Stored data
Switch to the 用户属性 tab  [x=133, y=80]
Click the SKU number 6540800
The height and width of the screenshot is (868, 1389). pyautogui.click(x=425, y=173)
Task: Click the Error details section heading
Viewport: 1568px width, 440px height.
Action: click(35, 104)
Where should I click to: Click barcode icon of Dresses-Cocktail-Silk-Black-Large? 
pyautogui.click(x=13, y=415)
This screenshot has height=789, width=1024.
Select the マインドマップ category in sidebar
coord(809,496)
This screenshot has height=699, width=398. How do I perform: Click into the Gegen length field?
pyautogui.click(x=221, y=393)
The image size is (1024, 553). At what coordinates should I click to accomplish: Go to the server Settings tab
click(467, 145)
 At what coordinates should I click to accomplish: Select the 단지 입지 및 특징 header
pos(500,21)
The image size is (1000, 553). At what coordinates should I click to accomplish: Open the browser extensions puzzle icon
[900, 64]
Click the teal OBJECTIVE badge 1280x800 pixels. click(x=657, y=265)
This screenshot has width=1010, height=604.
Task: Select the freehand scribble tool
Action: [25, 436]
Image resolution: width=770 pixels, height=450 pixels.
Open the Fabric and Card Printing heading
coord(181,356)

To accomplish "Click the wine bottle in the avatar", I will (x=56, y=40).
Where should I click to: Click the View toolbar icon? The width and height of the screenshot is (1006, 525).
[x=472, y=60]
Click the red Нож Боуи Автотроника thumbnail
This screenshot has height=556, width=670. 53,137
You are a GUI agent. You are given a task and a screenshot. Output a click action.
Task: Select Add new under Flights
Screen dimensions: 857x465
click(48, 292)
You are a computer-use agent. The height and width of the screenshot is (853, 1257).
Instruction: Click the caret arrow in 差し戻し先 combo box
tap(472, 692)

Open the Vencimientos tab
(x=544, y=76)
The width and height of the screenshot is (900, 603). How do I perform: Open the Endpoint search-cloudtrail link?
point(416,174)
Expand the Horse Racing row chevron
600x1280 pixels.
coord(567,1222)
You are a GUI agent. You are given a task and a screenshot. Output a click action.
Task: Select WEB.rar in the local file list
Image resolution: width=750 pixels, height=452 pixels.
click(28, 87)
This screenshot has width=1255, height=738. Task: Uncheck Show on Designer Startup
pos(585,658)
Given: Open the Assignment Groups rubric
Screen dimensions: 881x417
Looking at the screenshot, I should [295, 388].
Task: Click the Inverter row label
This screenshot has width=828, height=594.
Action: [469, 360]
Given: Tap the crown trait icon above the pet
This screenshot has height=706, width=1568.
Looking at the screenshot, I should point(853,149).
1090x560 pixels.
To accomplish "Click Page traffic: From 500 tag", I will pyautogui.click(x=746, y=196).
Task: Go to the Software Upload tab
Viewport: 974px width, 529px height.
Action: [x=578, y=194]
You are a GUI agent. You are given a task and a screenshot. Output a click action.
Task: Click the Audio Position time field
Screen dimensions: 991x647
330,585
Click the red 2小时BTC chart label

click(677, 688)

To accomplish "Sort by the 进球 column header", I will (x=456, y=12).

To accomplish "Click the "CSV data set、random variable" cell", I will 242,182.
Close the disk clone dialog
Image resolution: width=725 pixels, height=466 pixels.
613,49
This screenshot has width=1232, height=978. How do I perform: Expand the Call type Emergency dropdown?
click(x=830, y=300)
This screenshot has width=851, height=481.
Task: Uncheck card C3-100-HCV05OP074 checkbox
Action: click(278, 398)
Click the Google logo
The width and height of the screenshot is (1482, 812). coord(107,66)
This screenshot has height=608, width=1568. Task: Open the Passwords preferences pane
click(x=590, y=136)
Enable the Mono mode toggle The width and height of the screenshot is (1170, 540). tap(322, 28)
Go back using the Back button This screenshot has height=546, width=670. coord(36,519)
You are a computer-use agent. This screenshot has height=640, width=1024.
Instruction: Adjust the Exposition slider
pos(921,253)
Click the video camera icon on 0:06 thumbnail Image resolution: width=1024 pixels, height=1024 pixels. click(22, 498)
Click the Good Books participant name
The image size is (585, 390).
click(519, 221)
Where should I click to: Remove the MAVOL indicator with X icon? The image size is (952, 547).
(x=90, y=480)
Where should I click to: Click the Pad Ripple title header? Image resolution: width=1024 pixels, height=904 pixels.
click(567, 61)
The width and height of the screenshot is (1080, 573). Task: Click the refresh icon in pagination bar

_Assigned task_:
Wherever a line in the records contains the word "computer", copy that line.

_Output of the task_:
You are a computer-use agent. The height and width of the screenshot is (853, 1257).
You are a computer-use agent. This screenshot has height=640, width=1024.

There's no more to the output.